Genre: Biography, Drama
Directed by: James Marsh
Starring: Eddie Redmayne, Felicity Jones, David Thewlis, Charlie Cox, Emily Watson
Had it been placed in the wrong hands, The Theory Of Everything would doubtless have been a sentimental yawn more concerned with making an impression on the Academy than the paying public. When held in the firm grasp of a focused filmmaker though, the outcome is something altogether more stimulating.
James Marsh, a director who has already proved himself a dab hand at crafting affecting tales about individuals overcoming extreme adversity with the documentary Man On Wire, approaches Stephen Hawking’s story with discipline. He’s not simply content with recounting the great physicist’s tribulations and triumphs. Instead, Marsh places the different elements of his subject’s life under the microscope, and uncovers a biopic that’s intimate and engaging.

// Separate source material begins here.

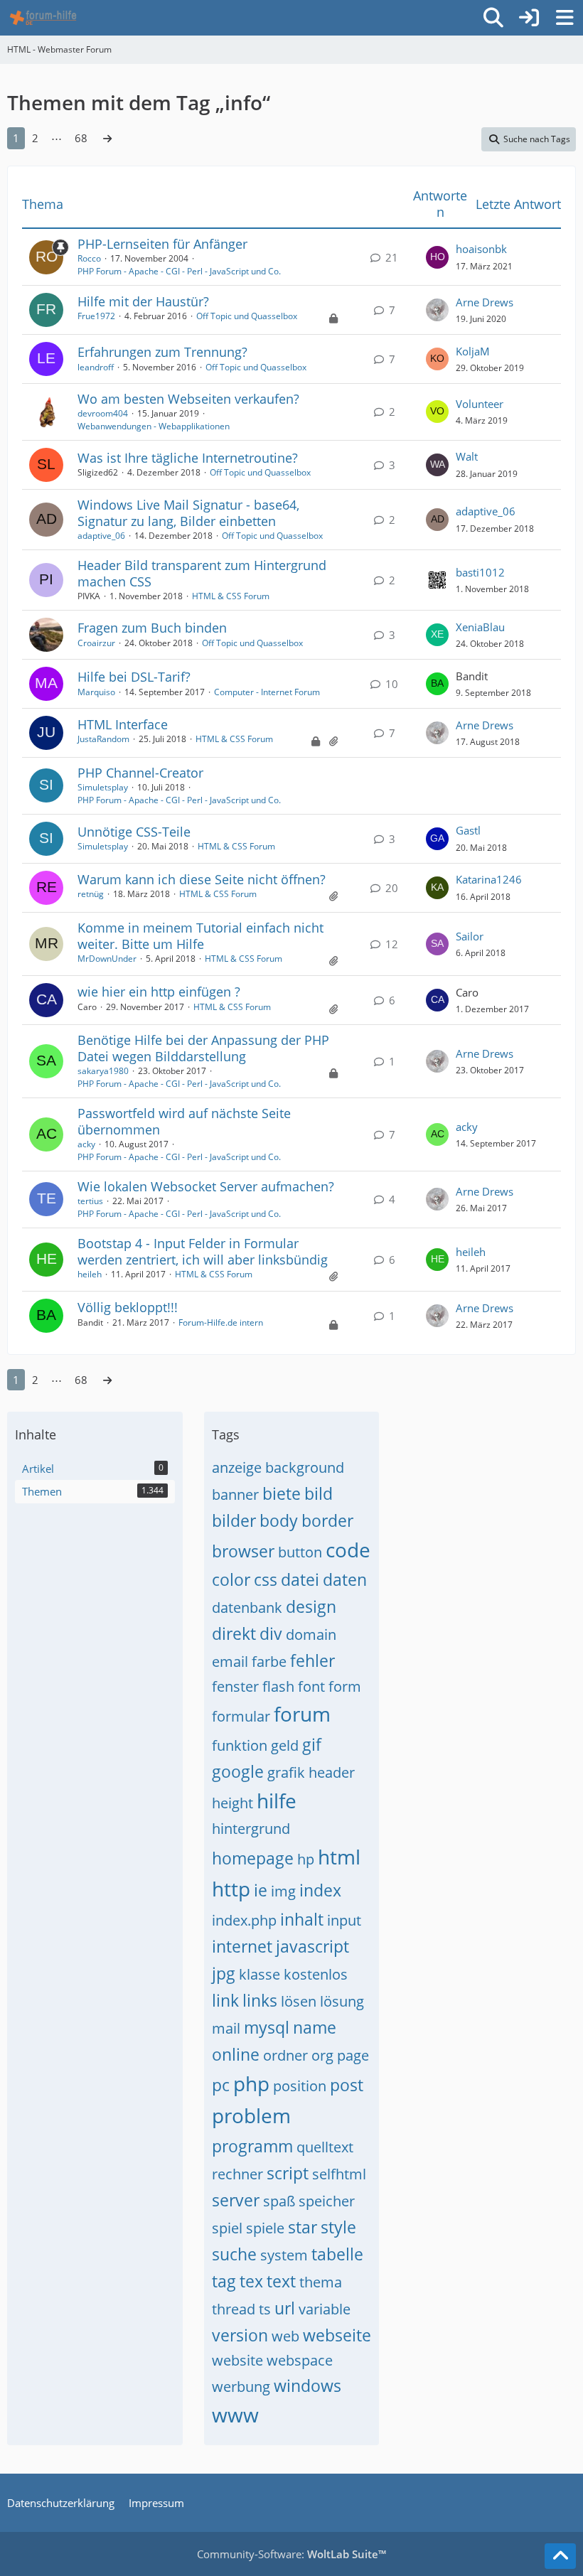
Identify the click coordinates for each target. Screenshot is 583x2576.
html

This isn’t the first time Hawking’s life has been dramatized however. The meekly titled 2004 TV movie Hawking, starring a then unknown Benedict Cumberbatch, sensitively observed how the theorist managed to achieve ground breaking advances in his field of study while battling an ever more debilitating disease. Treating this televisual treatise as a companion piece, Marsh wisely turns his attentions away from the science. The script, composed by screenwriter Anthony McCarten, has been adapted from Jane Hawking’s memoir Travelling to Infinity, and the film’s focus rests on the relationship between Jane (Felicity Jones) and Stephen (Eddie Redmayne).
To the credit of both Marsh and McCarten, The Theory Of Everything does a good job of contextualizing its source material. In the deeply profound way, this film is a relatable reflection on the institution of marriage. With attentions firmly rooted on the two central protagonists, the script masterfully peels away at Jane and Stephen’s relationship to examine the enduring hardships felt by both parties when faced with the prospect of battling an unstoppable illness. Delicately drawn out scenes subtly accentuate the marital tensions that would eventually lead to the couple’s separation in 1990.
It is a testament to the power of McCarten’s script that such sections of the film can remain so eminently poignant even though we know the eventual outcome. While the episodic structure and script’s occasional stumble into the realms of the melodramatic does mar the film’s overall impact, the emotional weight augmented by the two terrific lead performances instils the film with a consistently tender and effectual tone.
Redmayne and Jones have each shone with promise in the past, but it is here that they both respectively establish themselves as great pioneers of their acting generation. Naturally, Redmayne’s performance is the more physical of the two. He wholly encapsulates the role of Stephen, and makes the same lasting impact Cumberbatch did all those years ago. Skilfully he contorts his body and voice to match that of Hawking’s, without any unnecessary exaggeration. The pain and humiliation incised on his face as he struggles to convey his own thoughts or climb the stairs, hits you with the force of a knockout punch. But what you remember are his eyes, sparkling with the spirit of a man whose soul cannot, and will not be crushed.
Jones is the one who anchors the film. It is a richly layered performance that’s bursting with strength and spirit on the surface. Jane’s interminable determination to stand by Stephen through thick and thin effortlessly warms your heart. Yet as that warmth begins to dwindle, the quality of Jones’ performance only escalates. The sight of Jane sitting alone trapped in the kitchen while her children and husband play around her, or of the guilt etched on to her face as she realises she may be developing feelings for another man, are two of the single most haunting images you’re likely to see on the screen this year and an illustrious illustration of Jones’ astonishing range.
Propelled by the power of his two leads, and the fine support of David Thewlis and Charlie Cox amongst others, Marsh harnesses all of his creative integrity to produce a biopic worthy of Stephen and Jane’s emotional and extraordinary journey. DP Benoît Delhomme draws on pervious work such as Miss Julie to create a handsome period aesthetic that’s imbued with warm, romantic colours. It perfectly complements McCarten’s well-balanced script, which succeeds in maintaining a surprisingly wry and witty nature that acts as equilibrium to the narrative’s darker dynamics.
Many will, of course, still dismiss The Theory Of Everything as Oscar-bait. But, to do so diminishes the work of Marsh, his cast and crew. Unlike last year’s Award’s Season biopic Mandela, this is a film with a grander purpose. With careful sensitivity and stunning central performances, it deconstructs a relationship that’s been put under the greatest of strains. The reason it’s garnering awards attention is because it’s a film that shines bright, like a star twinkling in the sky.